--- ARTICLE ---
In many biosensors, it is the optical properties of the device which are monitored. One class of optical biosensor comprises a waveguide in the form of a thin layer of relatively high refractive index material coated on a substrate of optically transparent lower refractive index material. Biomolecules are immobilized on the surface of the waveguide and the interface between the substrate and the waveguide is irradiated with a beam of light.
Means are generally provided to facilitate coupling of light into the waveguide. The optical properties of the device will depend on the nature of those means, as well as on other factors including the wavelength of the incident light, the materials used for the waveguide and the substrate, the thickness of the waveguide etc. In general, however incident light is coupled to a greater or lesser extent into the waveguide. Chemical binding events at or in the vicinity of the waveguide surface will cause a localized change in refractive index, which in turn causes a change in the coupling characteristics of the device. This provides a means for monitoring interactions between the immobilized biomolecules and the analyte molecules.
One form of coupling means which has been proposed is a grating structure formed, for instance, in the interface between the substrate and the waveguide. In general, light incident will be reflected, transmitted or scattered into the various diffraction orders of the grating. Further, at certain angles of incidence, where a diffraction order matches the waveguide propagation condition, light will be coupled into the waveguide.
Here, light will propagate in the guide parallel to the substrate surface, where it will continue to interact with the grating. The light will couple back out of the waveguide via the various diffraction orders and into free-space beams. This outcoupled light will include beams in the same direction as the transmitted and reflected, uncoupled beams.
Attempts to measure the coupling condition are hampered by overlap of the waveguide derived beams and the uncoupled, transmitted or reflected components. This leads to measurements of low contrast.

--- DATA EXTRACT ---
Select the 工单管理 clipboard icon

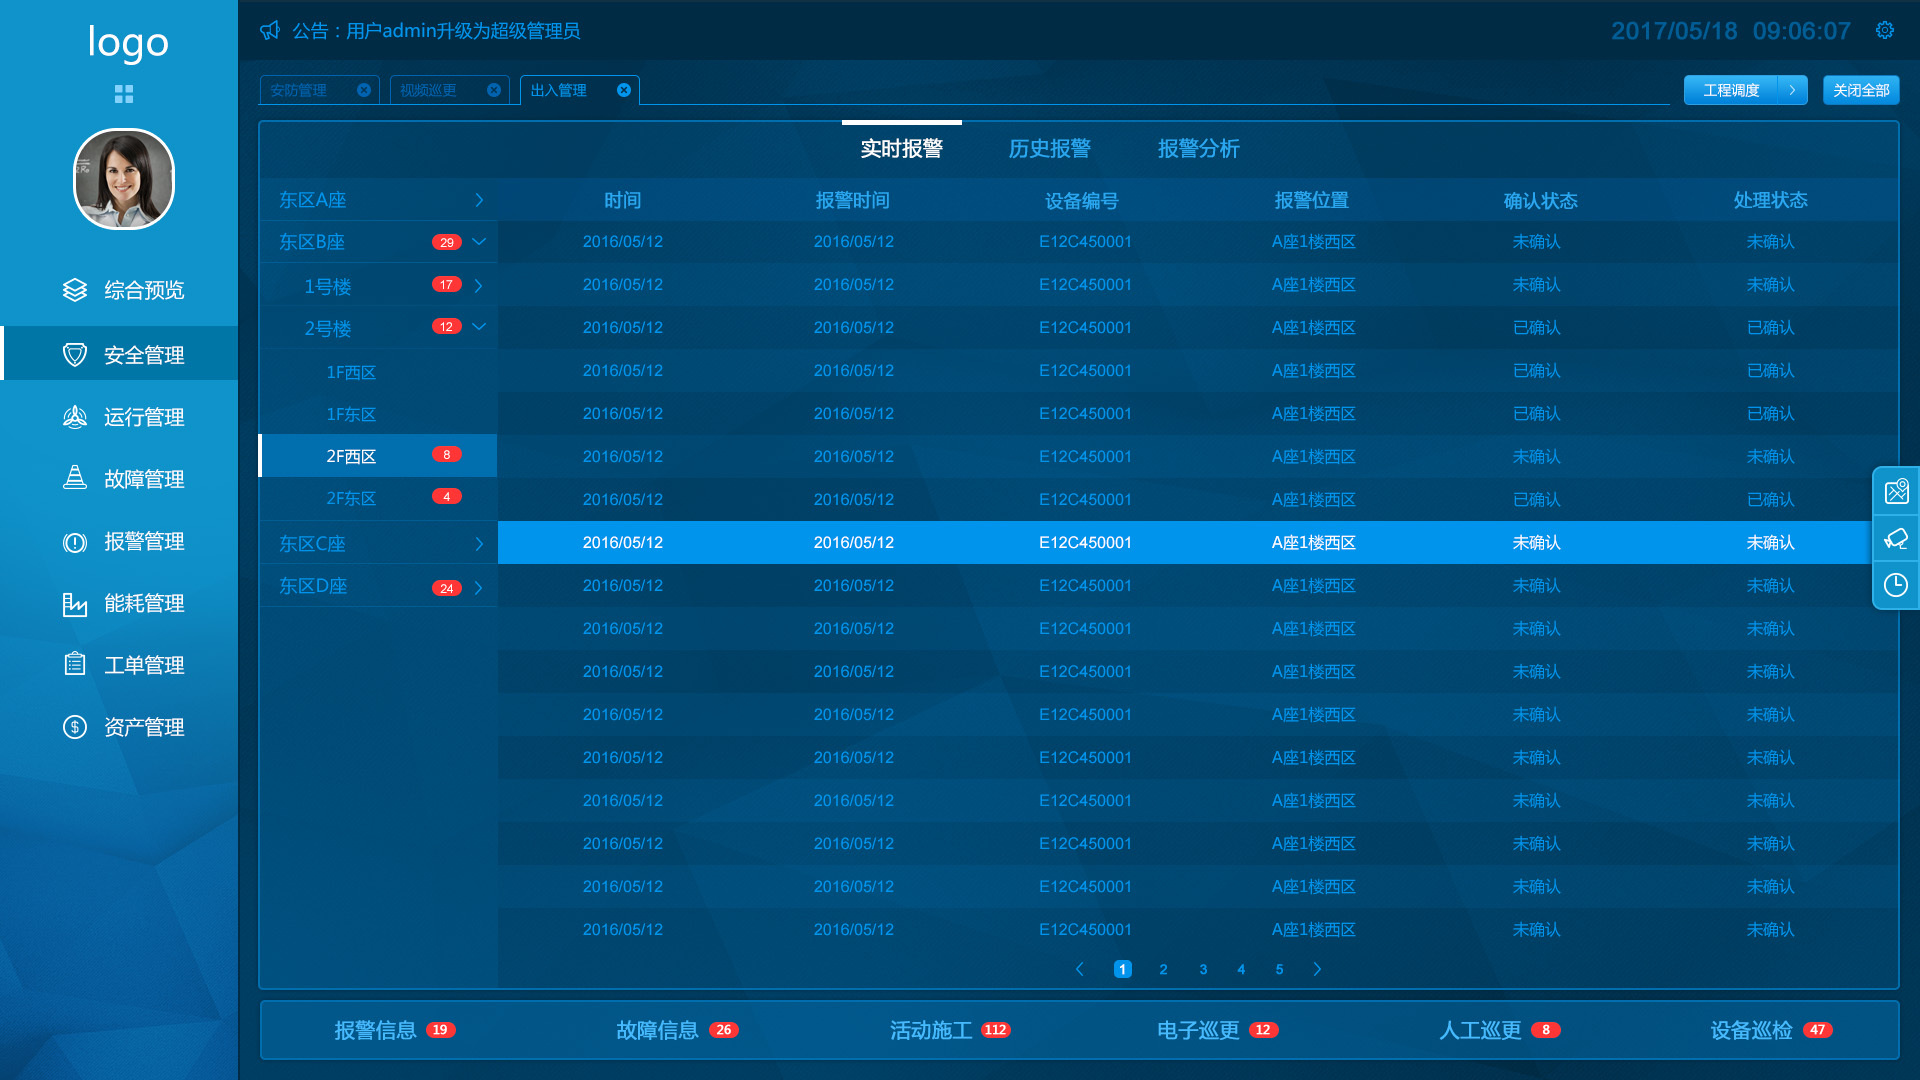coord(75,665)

---

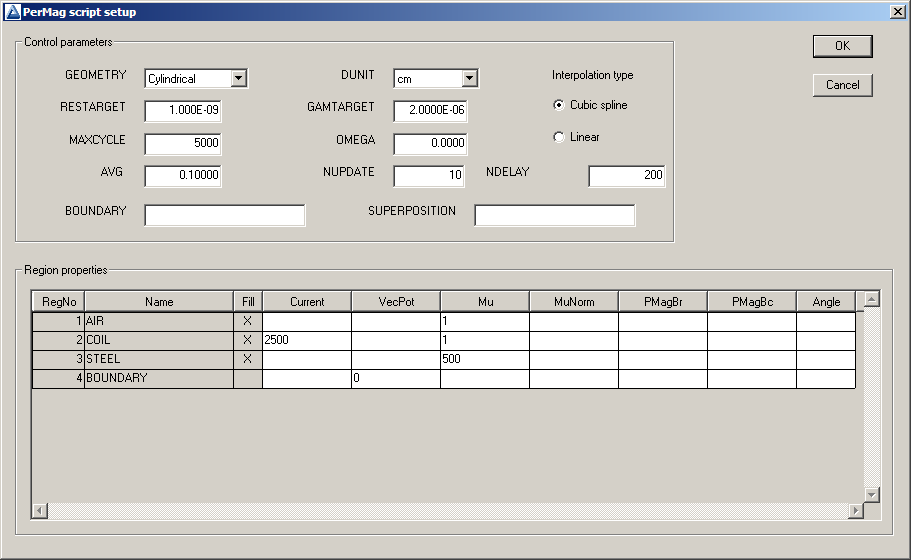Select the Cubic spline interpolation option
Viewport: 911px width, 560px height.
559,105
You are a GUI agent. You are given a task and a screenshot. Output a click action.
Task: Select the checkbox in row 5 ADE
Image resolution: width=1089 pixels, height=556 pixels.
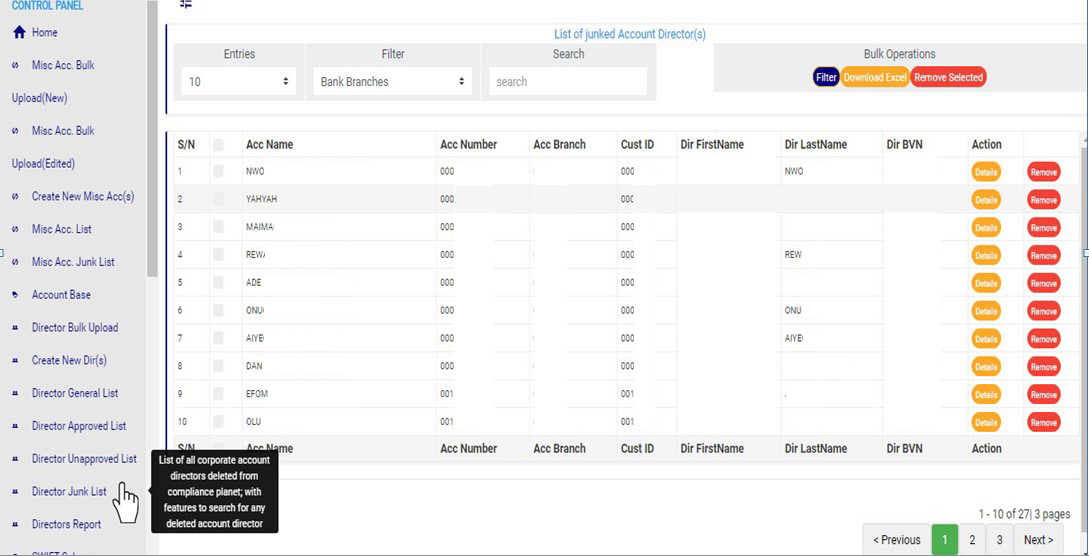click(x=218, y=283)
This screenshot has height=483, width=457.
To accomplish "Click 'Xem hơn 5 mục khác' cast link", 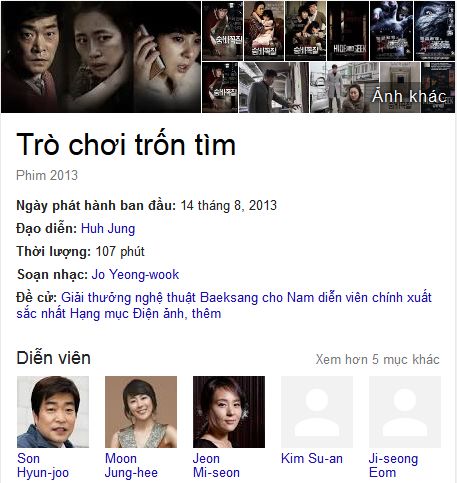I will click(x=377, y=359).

--- WHAT YOU WILL DO ---
Rename "coupling condition" as "resonance condition" while writing out the part of the biosensor passage that begins with the words containing "Attempts to measure" and ends with "of low contrast.". The listing has no connection to the biosensor passage.

--- SOLUTION TO THIS TASK ---
Attempts to measure the resonance condition are hampered by overlap of the waveguide derived beams and the uncoupled, transmitted or reflected components. This leads to measurements of low contrast.